Zahl der Neuinfektionen im Kreis Gütersloh weiter rückläufig
Infektions-Kennziffer sinkt auf 56

Gütersloh (dpa). Nach dem Corona-Ausbruch beim Fleischverarbeiter Tönnies ist die Zahl der Neuinfektionen pro 100.000 Einwohner im Kreis Gütersloh weiter gesunken. Nach Angaben des Robert-Koch-Instituts (RKI) von Sonntag liegt die sogenannte Sieben-Tage-Inzidenz mittlerweile bei 56.

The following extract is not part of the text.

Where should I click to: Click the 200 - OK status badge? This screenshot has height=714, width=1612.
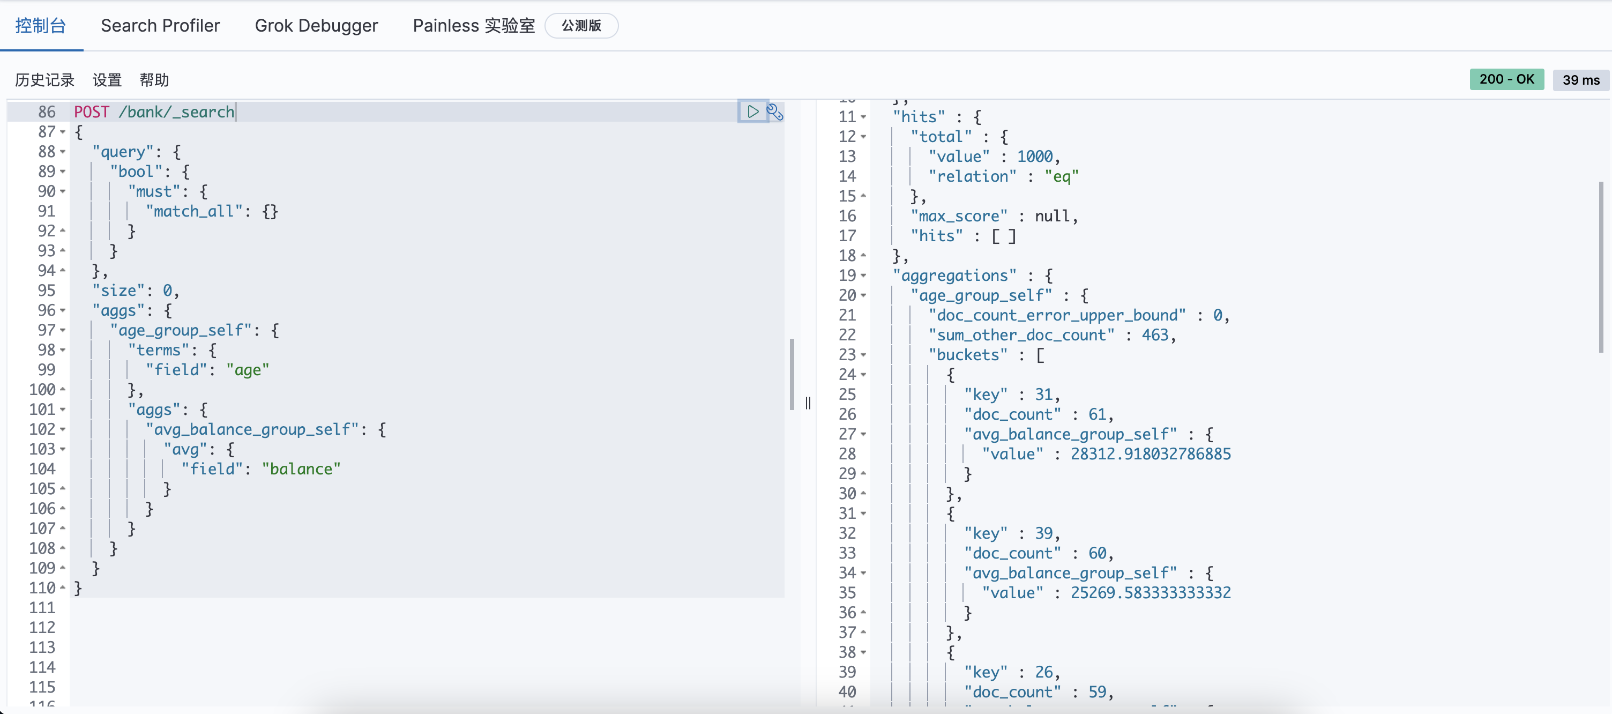click(1506, 79)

Sonntag, 05.07.2020, 09:35 Uhr aktualisiert: 05.07.2020, 10:02 Uhr
In einem Testzelt hält eine Mitarbeiterin ein Röhrchen mit einer Nährlösung für einen Corona-Test in der Hand. Foto: dpa
In einem Testzelt hält eine Mitarbeiterin ein Röhrchen mit einer Nährlösung für einen Corona-Test in der Hand. Foto: dpa

Am Vortag lag dieser Wert noch bei 66,5 und am Freitag bei 76,6. Zum Höhepunkt des Corona-Ausbruchs bei Tönnies vor knapp zwei Wochen lag der Wert bei 270,2. Als Grenzwert für das Ende der regional wiedereingeführten Beschränkungen im Kreis gilt der Wert 50. Damit steigt im Kreis die Hoffnung auf ein Ende des Lockdown.

Nach der Ausbreitung des Coronavirus bei Tönnies in Rheda-Wiedenbrück hatte es die erste regionale Rückkehr zu den strikten Maßnahmen in den Kreisen Gütersloh und Warendorf gegeben. Die Einschränkungen im Kreis Gütersloh gelten noch bis zum 7. Juli.

Im Kreis Warendorf, in dem ebenfalls viele Tönnies-Mitarbeiter wohnen, war die Zahl der Neuinfektionen pro 100.000 Einwohner innerhalb der vergangenen sieben Tage bereits unter den Grenzwert von 50 gefallen.